Fred est un bloc de mal-être. Elle semble insensible à la mort et à la douleur qu’elle côtoie toutes les nuits lors de ses gardes d’infirmière, se montre furieuse de voir son père débarquer au centre de tir à la carabine où elle traîne parfois, apprend de son amant qu’il s’installe avec une autre. Alors elle a envie de se buter, vous comprenez. Non, vous ne comprenez pas ? Ah, mais c’est qu’elle est un peu opaque, vous voyez, il y a quelque chose d’existentiel derrière tout ça.
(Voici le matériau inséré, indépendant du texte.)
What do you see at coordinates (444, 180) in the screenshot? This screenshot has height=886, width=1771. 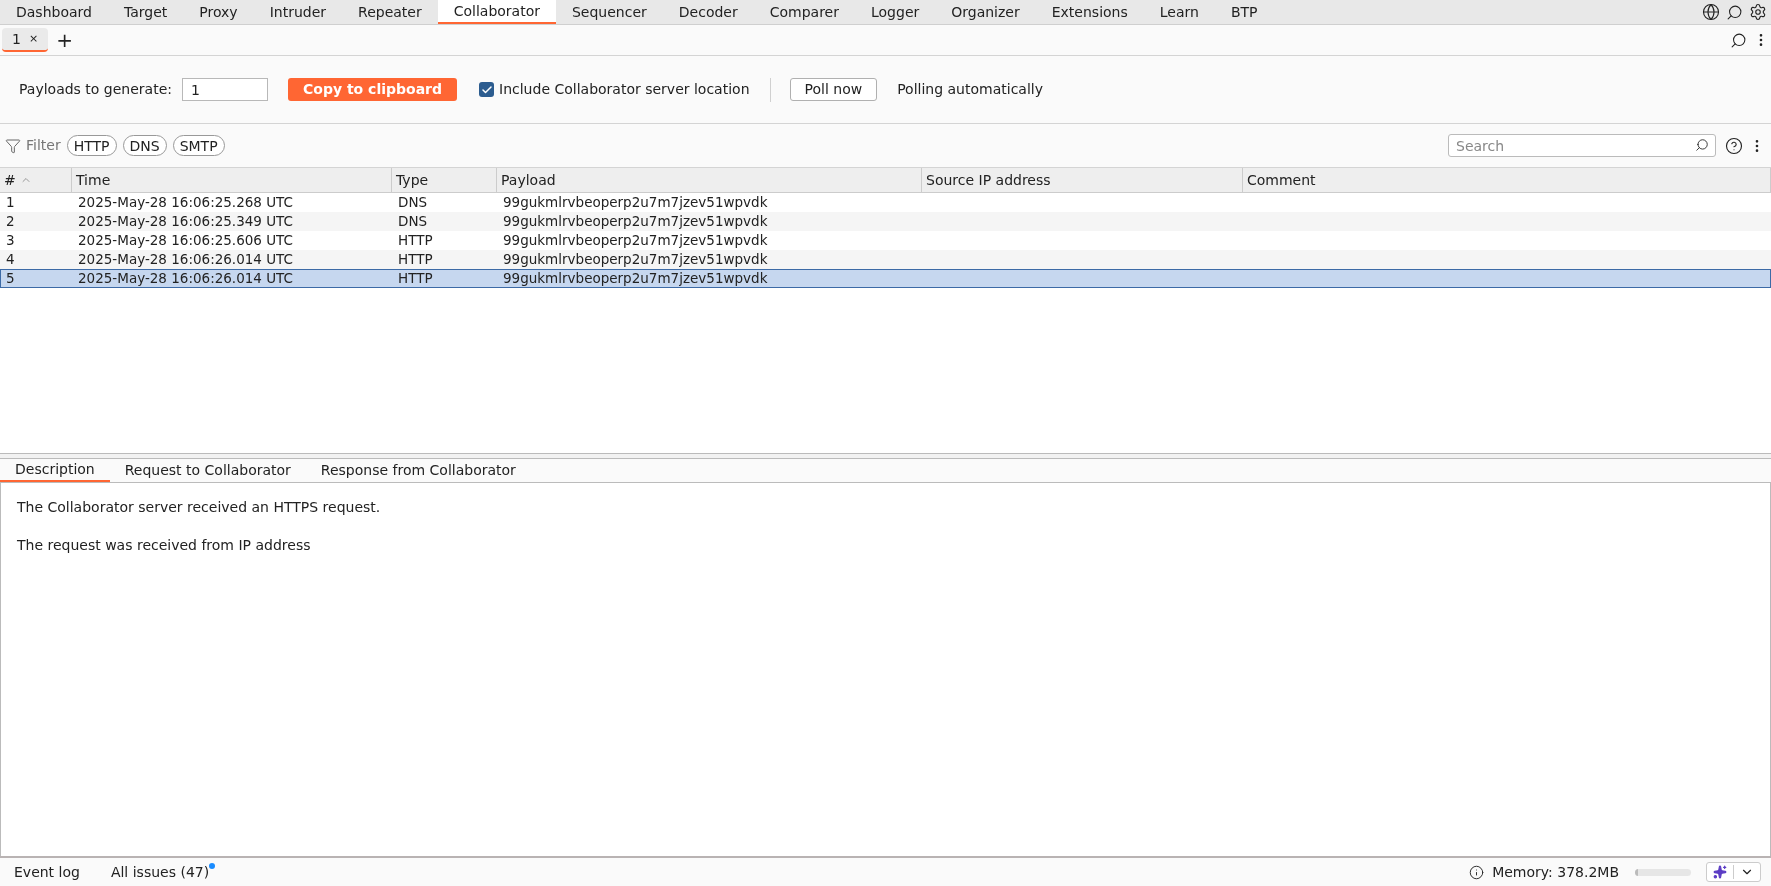 I see `column-header: Type` at bounding box center [444, 180].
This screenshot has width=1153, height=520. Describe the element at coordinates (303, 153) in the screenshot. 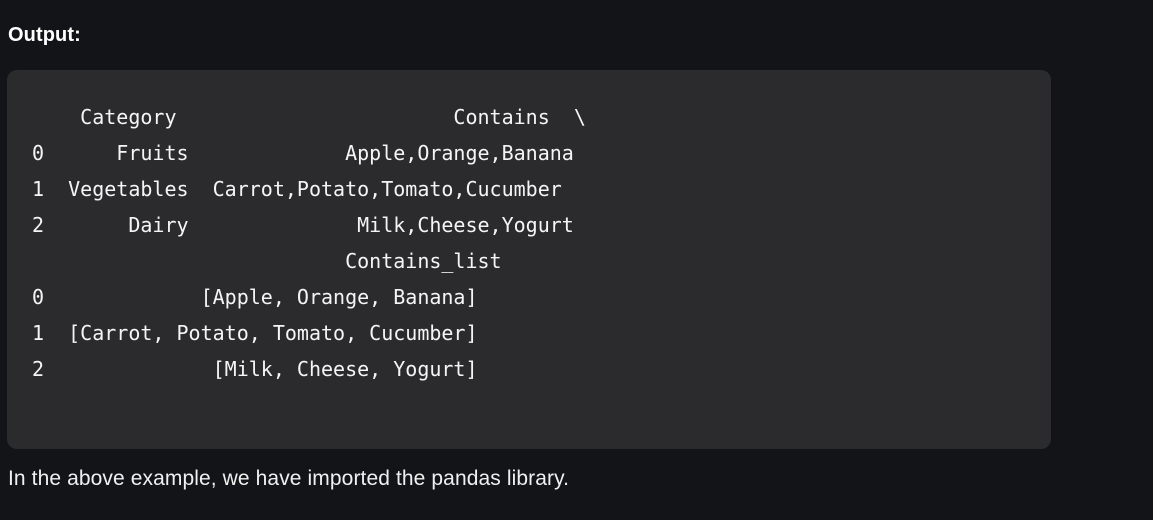

I see `output-line: 0 Fruits Apple,Orange,Banana` at that location.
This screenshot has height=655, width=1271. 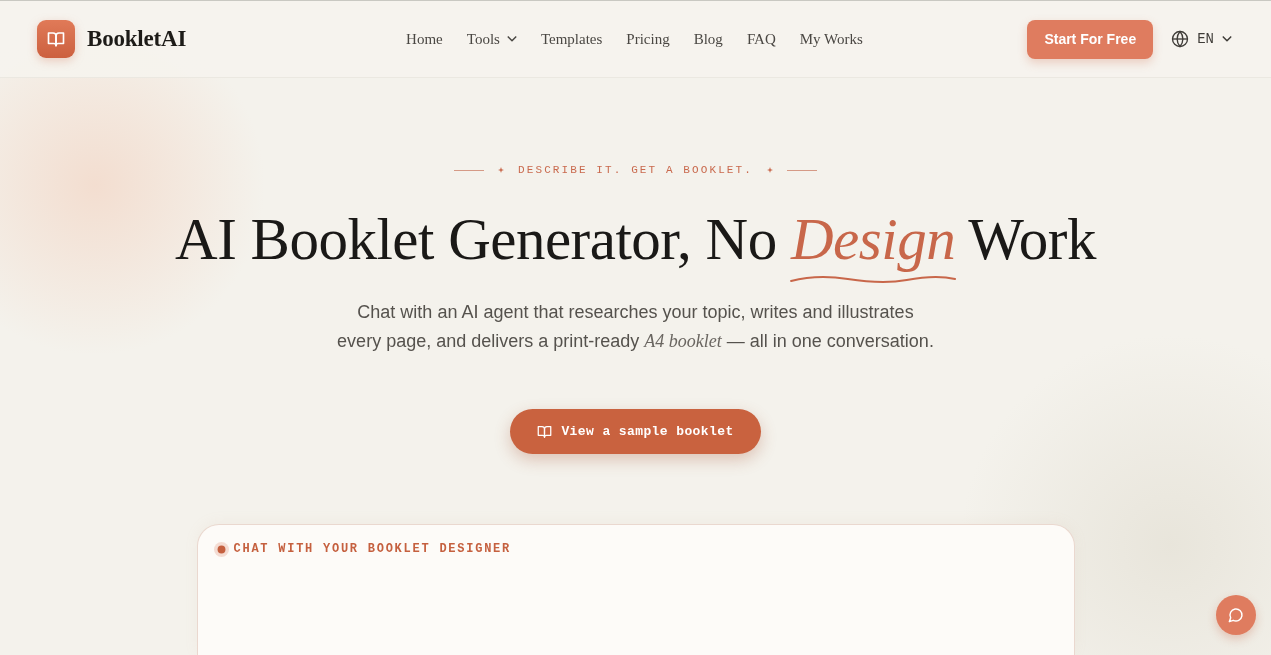 I want to click on eyebrow-tagline: DESCRIBE IT. GET A BOOKLET., so click(x=636, y=170).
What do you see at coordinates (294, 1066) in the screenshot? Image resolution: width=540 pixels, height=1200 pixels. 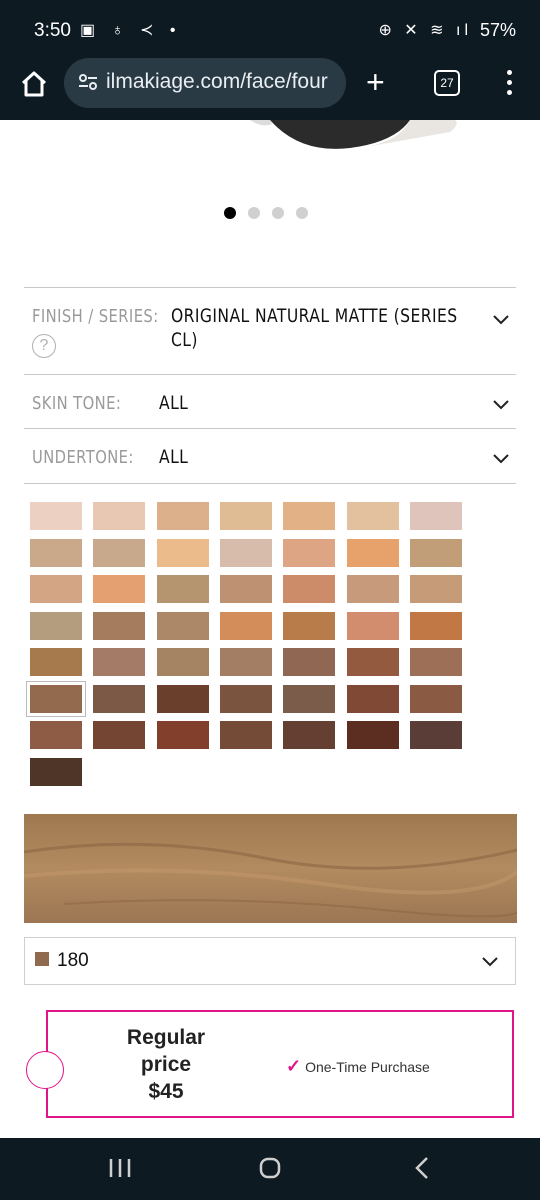 I see `check-icon: ✓` at bounding box center [294, 1066].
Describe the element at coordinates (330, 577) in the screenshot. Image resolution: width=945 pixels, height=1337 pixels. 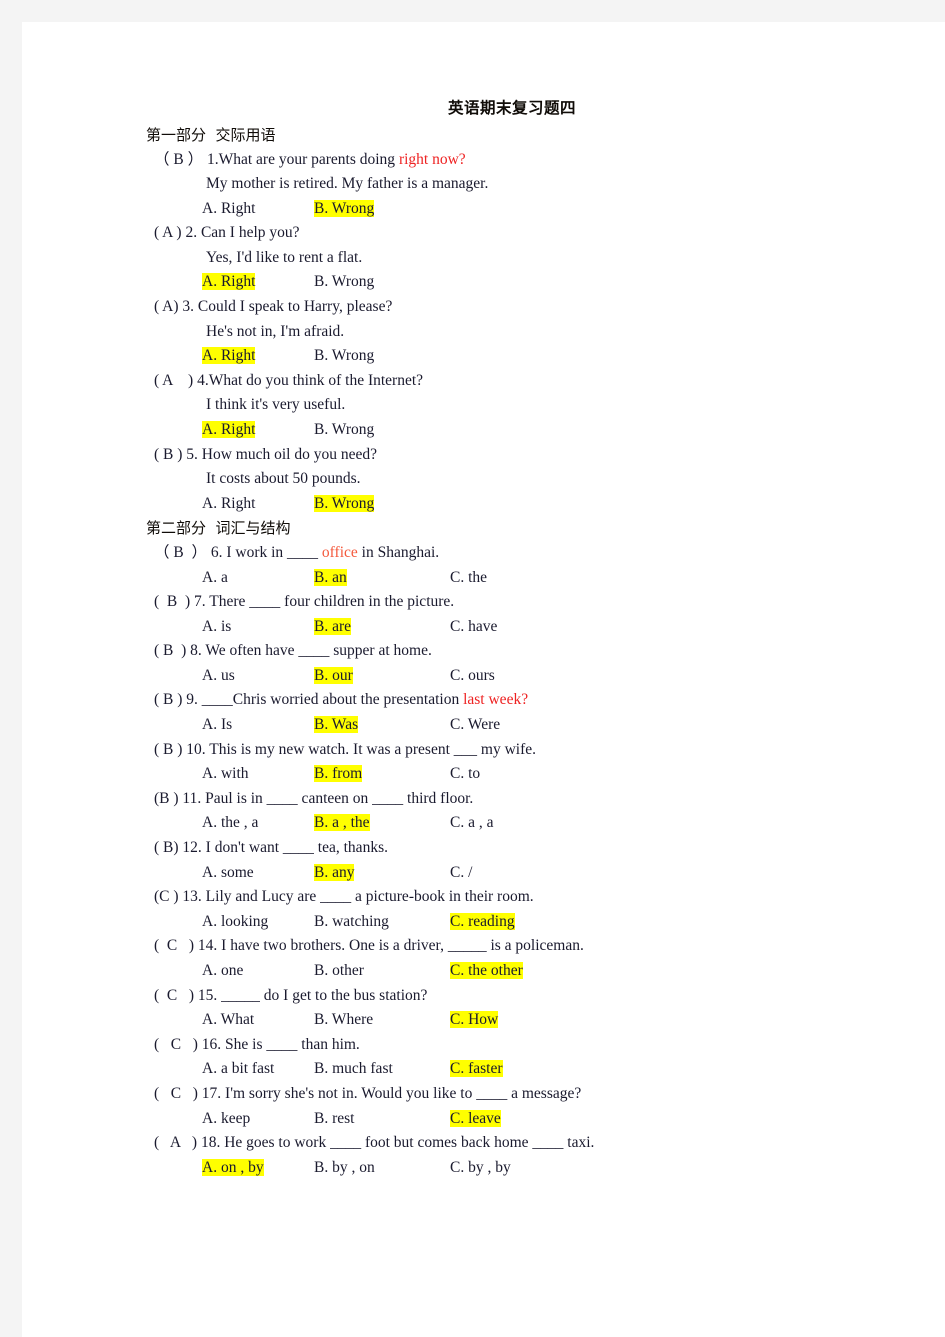
I see `option-selected: B. an` at that location.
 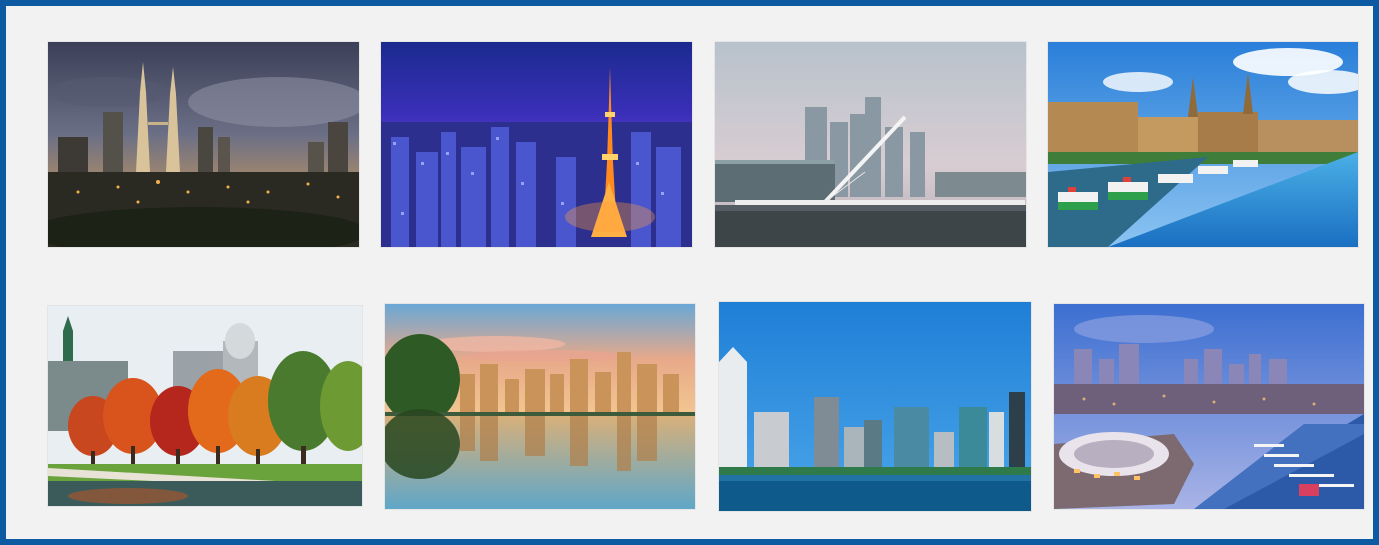 I want to click on buenos-aires-puerto-madero-bridge-image, so click(x=870, y=144).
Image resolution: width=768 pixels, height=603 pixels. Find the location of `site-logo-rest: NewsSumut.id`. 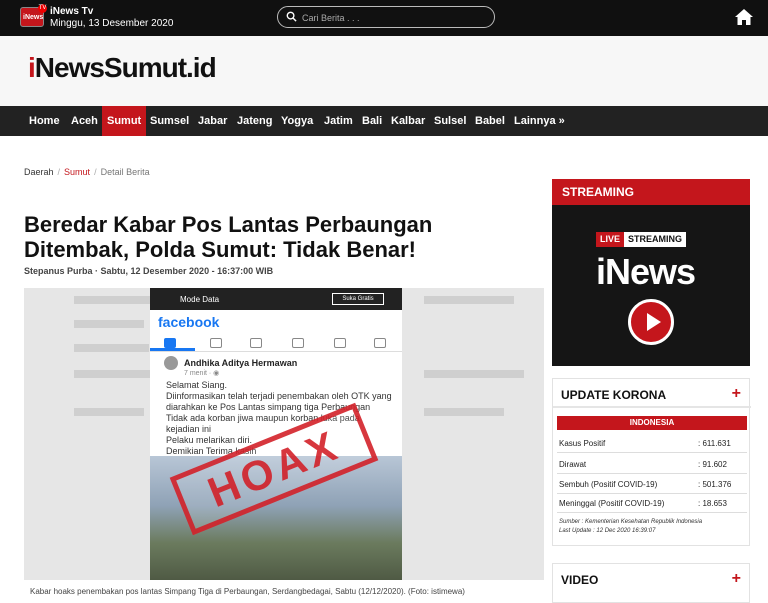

On voudrait ne pas avoir à s’acharner sur un tel film, on ferait peut-être mieux de se taire, tout simplement. Mais de pied en cap, Pas douce lasse, agace, exaspère. Son titre, déjà, sec-mais-mystérieux. Cette scène-charnière où Fred, sur le point de se tirer dessus, dirige sans raison la carabine vers deux gamins turbulents qui se chamaillent à deux pas d’elle lorsque le coup part – scène que rien ne rend crédible, troublant, convaincant. La suite, grosse comme un camion : Fred étant infirmière à l’hôpital où est acheminé l’adolescent qu’elle a blessé au genou, c’est évidemment elle qui sera chargée de le soigner. La grossière dérive psychique de la jeune femme, qui boit du gin en pédalant sur son vélo avant de foncer dans un lac. Cette détestable ambiguïté morale lorsqu’elle couche avec deux inconnus : cette impression que si l’on nous invite à ne pas la juger, c’est uniquement parce qu’elle traverse une mauvaise passe, sans quoi elle ne ferait jamais ça. Lorsqu’elle ira mieux, elle retrouvera son amant régulier. En attendant, elle laisse libre cours à sa non-douceur. Fred est un peu sauvage. Ça tombe bien, le gamin qu’elle a dégommé et dont elle s’occupe est lui aussi un petit sauvage – version plus hystérique. D’où, bien sûr, apprivoisement et reconstruction mutuelle.
On a vraiment du mal avec cette pantomime désincarnée du mal-être, cet empilement automatique d’actions démonstratives se réfugiant derrière un faux naturel. Avec cette caméra suiveuse, sans parti pris, qui n’exprime rien, ne relève que du petit et vain projet de retranscrire la réalité « brute » telle qu’elle est supposée être, et échoue à impressionner un quelconque enjeu sur la pellicule. Avec cette image granuleuse et terne, version auteuriste de l’image lisse et plate des téléfilms sans ambition. Avec ce cinéma fait d’un peu de rudesse, d’un peu d’espoir et de beaucoup de rien du tout. Et pitié, pitié, qu’on ne nous parle pas de Pialat, le miraculeux, l’unique, l’inimitable, lui qui n’a rien demandé mais suscite encore ces vocations à contre-sens qui font tant de mal au cinéma, en France ou ailleurs (en l’occurrence, ici, sur les deux rives du lac Léman). Alors oui, on peut dire qu’Isild Le Besco, sobre et mûre, barricadée derrière sa bouille d’enfant mal grandi, s’en sort plus que bien, mais vu le peu d’intérêt que présente le contexte dans lequel elle évolue, on se contente de remarquer qu’elle a de bien jolis seins… Évitons de virer graveleux, arrêtons-nous là.